Has anyone heard of this company or better yet used/using them? Do you know if it'll hurt our credit score, if they help us out, say as if you file bankruptcy? If you feel more comfortable pm'ing me, I understand. Any info would greatly be appriciated! Thank you!!!
I just went through this whole ordeal after loosing my job. I looked into a lot of these credit agencies and here is what I found out-
1. Yes it hurts your credit. Its not as damaging as bancruptcy, but it does ping you pretty badly.
2. It is rare that those companies can really help you like they say they can. Basically all they do is call your creditor- cancel your line of credit, stop your bills from coming to you, try to negotiate a lower interest rate (which YOU can call your creditor and do), and then tell your creditor how much they will pay on your balance each month- even if it is MUCH less than the minimum payment. This can actually cause you more problems as you get further and further behind on payments from the creditor only getting a partial payment- and you are never made aware of it since all the bills, and calls have to be stopped under the agencies agreement with the creditor.
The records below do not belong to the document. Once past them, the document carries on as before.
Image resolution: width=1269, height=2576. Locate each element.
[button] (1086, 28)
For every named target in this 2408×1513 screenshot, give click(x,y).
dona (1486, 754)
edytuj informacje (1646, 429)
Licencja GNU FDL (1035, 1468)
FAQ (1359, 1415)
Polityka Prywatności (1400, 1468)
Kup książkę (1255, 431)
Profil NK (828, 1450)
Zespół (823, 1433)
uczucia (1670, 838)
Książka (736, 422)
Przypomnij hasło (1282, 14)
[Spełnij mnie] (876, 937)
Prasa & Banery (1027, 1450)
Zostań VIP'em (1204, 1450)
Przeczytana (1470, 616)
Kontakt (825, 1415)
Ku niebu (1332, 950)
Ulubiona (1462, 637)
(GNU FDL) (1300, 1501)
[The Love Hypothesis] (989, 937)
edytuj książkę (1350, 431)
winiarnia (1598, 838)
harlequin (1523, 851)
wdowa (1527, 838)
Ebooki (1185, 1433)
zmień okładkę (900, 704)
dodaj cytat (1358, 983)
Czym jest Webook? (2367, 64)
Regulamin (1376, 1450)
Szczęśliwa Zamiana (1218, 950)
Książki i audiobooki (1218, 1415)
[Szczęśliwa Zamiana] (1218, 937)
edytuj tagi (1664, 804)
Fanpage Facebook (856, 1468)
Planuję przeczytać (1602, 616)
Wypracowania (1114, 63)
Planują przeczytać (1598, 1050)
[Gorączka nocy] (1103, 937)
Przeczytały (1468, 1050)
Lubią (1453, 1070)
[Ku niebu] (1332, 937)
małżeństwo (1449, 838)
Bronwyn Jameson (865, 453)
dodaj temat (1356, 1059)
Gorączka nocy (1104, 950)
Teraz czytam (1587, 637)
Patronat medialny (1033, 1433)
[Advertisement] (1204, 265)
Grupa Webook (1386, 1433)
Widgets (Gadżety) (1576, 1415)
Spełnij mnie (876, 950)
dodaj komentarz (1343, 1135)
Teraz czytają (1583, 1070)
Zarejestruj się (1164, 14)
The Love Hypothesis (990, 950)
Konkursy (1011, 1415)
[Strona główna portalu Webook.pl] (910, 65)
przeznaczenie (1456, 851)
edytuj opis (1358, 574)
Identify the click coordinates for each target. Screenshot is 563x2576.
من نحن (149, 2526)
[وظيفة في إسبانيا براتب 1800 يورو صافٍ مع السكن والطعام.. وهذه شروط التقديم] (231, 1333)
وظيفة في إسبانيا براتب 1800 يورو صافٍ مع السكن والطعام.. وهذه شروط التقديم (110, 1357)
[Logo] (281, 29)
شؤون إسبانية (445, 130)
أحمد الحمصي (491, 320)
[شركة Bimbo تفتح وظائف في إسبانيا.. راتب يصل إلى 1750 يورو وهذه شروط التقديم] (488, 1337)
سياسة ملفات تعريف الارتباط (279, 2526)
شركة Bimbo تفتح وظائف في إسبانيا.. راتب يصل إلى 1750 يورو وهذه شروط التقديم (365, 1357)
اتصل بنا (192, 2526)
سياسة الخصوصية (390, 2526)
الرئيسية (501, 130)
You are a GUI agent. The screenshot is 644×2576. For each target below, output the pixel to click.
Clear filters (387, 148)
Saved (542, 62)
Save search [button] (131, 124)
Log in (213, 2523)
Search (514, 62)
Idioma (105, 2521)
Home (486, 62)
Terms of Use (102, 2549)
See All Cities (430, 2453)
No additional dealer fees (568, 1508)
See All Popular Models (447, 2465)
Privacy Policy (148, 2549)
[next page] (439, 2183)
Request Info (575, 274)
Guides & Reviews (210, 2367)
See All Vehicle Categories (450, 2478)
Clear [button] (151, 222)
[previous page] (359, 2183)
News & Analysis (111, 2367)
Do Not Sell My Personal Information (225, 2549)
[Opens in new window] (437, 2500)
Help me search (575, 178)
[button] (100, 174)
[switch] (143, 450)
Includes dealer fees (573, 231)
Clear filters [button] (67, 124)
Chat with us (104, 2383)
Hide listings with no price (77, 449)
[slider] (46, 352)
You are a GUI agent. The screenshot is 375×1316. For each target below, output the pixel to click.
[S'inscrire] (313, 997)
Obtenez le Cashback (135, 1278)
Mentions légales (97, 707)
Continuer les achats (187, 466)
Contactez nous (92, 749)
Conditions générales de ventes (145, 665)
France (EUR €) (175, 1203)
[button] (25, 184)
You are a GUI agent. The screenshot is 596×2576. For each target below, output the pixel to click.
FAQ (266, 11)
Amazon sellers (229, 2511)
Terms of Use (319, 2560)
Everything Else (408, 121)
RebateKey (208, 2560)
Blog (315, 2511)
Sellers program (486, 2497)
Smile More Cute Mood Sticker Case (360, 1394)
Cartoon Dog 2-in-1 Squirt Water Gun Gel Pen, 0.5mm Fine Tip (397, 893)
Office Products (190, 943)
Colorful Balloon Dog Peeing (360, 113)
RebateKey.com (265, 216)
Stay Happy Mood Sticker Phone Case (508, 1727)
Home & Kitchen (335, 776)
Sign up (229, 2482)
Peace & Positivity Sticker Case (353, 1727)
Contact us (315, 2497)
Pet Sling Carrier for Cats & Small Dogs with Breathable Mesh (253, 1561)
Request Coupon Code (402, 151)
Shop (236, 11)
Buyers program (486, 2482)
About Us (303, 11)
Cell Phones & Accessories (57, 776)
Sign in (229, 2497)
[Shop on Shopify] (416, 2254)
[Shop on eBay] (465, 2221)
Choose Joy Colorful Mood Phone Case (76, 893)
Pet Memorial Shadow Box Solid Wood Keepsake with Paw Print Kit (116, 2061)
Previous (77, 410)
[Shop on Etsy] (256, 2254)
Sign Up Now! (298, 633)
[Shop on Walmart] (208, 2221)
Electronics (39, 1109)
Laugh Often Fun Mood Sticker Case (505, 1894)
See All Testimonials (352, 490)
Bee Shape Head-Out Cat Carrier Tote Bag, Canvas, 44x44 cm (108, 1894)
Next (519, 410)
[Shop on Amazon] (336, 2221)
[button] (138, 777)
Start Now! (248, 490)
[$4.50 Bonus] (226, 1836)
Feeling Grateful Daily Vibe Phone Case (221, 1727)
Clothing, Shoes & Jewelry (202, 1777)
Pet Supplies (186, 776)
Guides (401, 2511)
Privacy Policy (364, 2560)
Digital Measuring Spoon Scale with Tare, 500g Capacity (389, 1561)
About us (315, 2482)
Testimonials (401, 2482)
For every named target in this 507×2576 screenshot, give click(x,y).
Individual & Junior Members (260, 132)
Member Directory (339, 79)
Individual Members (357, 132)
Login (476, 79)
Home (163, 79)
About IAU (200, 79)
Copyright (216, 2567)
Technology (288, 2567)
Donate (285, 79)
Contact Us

This dings your credit even more.
3. You end up not only paying the interest to your creditor (in full BTW), but you also pay the credit agency for their "help".
4. There is no gurantee you will be out of debt when they say you will- in fact you usually arent.
5. The agency dictates how much you pay them per month- and most times its not much different than what you are already paying your creditors- but what IS different is the amount of your payment that the creditors get. They agency divies up the payment sent to the creditors, typically making less than minimum payments to them, and keeping the rest for themselves as a "processing fee".
Basically everything Ive heard and read is that these companies arent all they are cracked up to be, and in most cases are more harm than good. A good rule of thumb I was given for deciding whether to use them or not was this-
1. Are you more than 60 days late on your payments?
2. Can you no longer afford to make at LEAST the minimum payment on all of your debts?
3. Have you contacted each creditor and asked for a reduced interest rate, or a credit plan with them internally (they HAVE to offer this by law, just tell them you need help repaying your debt, and need their assistance or you will need to file for bancruptcy. This scares them and they will enact their credit repayment plan with you, they all call it something different like repayment, extenuating circumstance, debt reduction, ect...) and they were unwilling or unable to offer any type of assistance to you?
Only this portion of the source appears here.